L’Agence africaine des médicaments, qui compte désormais 31 pays signataires, et les Communautés économiques régionales harmonisent les cadres réglementaires afin d’accélérer l’enregistrement de nouveaux produits sur le continent.
« Le déploiement complet des outils existants et nouveaux, associé à un financement intégral, pourrait sauver plus de 13,2 millions de vies au cours des 15 prochaines années et stimuler les économies africaines à hauteur de plus de 140 milliards de dollars.
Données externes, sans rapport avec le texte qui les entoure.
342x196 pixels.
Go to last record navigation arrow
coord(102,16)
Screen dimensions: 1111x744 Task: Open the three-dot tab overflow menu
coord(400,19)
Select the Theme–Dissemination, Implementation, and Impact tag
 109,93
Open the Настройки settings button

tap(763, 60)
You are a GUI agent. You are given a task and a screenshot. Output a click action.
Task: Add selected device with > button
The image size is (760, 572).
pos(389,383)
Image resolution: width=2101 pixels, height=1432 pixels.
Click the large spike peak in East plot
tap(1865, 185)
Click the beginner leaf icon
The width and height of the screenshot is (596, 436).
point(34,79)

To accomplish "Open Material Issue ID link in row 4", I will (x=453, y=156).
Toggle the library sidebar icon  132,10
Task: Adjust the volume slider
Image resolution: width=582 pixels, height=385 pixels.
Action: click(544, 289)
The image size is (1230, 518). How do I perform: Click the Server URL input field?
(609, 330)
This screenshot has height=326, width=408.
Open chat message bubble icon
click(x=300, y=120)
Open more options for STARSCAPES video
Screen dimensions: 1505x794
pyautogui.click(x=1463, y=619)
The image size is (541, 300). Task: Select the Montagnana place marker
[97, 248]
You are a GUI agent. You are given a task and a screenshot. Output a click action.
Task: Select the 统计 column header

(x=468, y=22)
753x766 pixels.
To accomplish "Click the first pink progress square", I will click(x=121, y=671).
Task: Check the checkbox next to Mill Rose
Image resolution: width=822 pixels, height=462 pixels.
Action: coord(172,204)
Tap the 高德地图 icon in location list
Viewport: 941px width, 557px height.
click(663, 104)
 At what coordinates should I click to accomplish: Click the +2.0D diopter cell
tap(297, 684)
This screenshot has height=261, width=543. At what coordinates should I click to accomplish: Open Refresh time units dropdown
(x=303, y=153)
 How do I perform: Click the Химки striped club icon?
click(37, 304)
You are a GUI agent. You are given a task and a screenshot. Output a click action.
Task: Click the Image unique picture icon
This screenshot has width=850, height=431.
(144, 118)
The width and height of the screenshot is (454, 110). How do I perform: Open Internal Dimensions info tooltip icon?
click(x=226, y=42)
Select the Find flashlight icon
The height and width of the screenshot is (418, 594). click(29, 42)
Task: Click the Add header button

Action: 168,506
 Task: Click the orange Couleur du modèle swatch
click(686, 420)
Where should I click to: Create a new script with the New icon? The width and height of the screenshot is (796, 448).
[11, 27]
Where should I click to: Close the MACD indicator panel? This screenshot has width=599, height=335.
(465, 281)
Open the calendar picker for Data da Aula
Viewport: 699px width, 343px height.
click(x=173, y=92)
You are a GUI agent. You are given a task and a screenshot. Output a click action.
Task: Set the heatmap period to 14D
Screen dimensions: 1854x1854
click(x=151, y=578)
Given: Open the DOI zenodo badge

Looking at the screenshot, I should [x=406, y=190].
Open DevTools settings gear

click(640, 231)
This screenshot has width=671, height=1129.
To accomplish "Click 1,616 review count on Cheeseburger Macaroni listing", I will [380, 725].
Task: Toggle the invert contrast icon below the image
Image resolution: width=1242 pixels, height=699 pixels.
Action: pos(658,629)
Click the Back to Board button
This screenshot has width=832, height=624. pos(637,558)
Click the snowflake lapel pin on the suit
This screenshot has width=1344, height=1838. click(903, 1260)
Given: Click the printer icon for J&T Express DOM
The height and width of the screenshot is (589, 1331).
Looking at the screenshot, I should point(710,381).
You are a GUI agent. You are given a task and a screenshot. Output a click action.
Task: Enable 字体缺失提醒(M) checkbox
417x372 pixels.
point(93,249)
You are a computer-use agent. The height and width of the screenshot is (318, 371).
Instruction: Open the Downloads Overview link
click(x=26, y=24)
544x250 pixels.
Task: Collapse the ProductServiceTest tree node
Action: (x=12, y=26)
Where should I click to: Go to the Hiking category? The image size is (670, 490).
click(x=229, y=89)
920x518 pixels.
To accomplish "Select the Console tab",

Chaque dollar investi dans le Fonds mondial génère un rendement de 19 dollars. Nous avons les outils. Il nous faut désormais les ressources. »
~ Dr Michael Adekunle Charles, PDG du RBM Partnership to End Malaria
Ce qu’il reste à faire
Les chefs d’État et de gouvernement ont lancé un appel à l’action clair, exhortant tous les États membres à considérer la lutte contre le paludisme comme un pilier central de la souveraineté sanitaire et de la transformation économique, à protéger et à accroître les financements nationaux et internationaux, et à mettre pleinement en œuvre les priorités du Cadre catalytique grâce à une grande impulsion contre le paludisme.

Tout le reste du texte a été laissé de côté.